Together, these names describe what we mean by full-stack convergence: distinct capabilities coordinated around the same campus outcomes. The purpose is practical: to deliver usable capacity sooner, operate it with better insight, and retain the ability to adapt as AI infrastructure evolves.
From Design Philosophy to Customer Value
i-Resource Base gives growth a credible foundation by aligning resource availability with each phase of development. The question is whether the resources a campus requires will be ready when customers need capacity, in a way that respects local constraints and community interests.
The i-Cube family carries that thinking into engineering. i-Building provides a lasting structure, while i-Pod allows capacity within it to evolve. i-Power and i-Cooling support changing workload needs. Together, they help us deliver repeatable solutions while preserving the choices each site and customer requires.
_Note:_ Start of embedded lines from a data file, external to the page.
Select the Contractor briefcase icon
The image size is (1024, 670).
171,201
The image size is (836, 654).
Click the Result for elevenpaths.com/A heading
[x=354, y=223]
For me, this is the practical value of modularity: decisions made today should leave room for tomorrow. Customers need a clear path to expand and adopt new hardware without reconsidering the entire campus each time their requirements change.
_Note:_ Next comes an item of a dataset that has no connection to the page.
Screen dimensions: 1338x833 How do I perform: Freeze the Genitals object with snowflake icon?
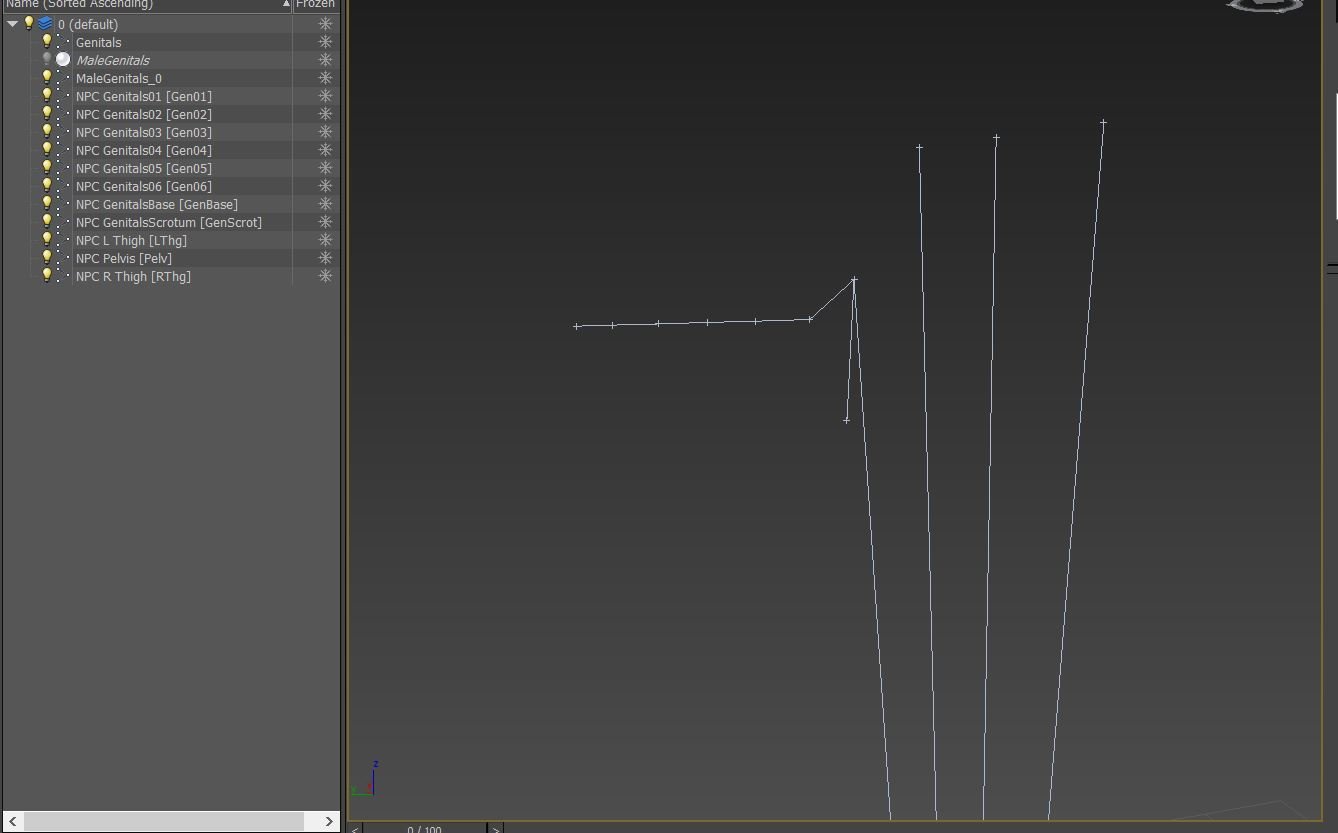pyautogui.click(x=325, y=42)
i-OmniSight connects the Resource Base and the Cubes through a shared view of operations. As campuses grow across regions, AI helps teams anticipate issues and coordinate informed responses, with people retaining oversight. Experience from daily operations then informs future designs, so each deployment contributes to a better platform.
A Shorter Path from Resources to Usable Capacity
For customers, the value of Omni lies in how its layers work together: resource planning supports a credible delivery sequence, modular engineering reduces repeated work, and connected operations sustain dependable performance.
This approach also preserves options. Capacity can be added in phases, engineering configurations can respond to site conditions, and infrastructure can adapt as customer workloads and hardware evolve.
This is the next step in AI infrastructure: treating the campus as a connected system, with resources, engineering and operations planned around shared outcomes. Bridge’s Omni Platform gives that approach a practical form: a bridge from land and energy to AI-ready capacity, built to grow and evolve with our customers.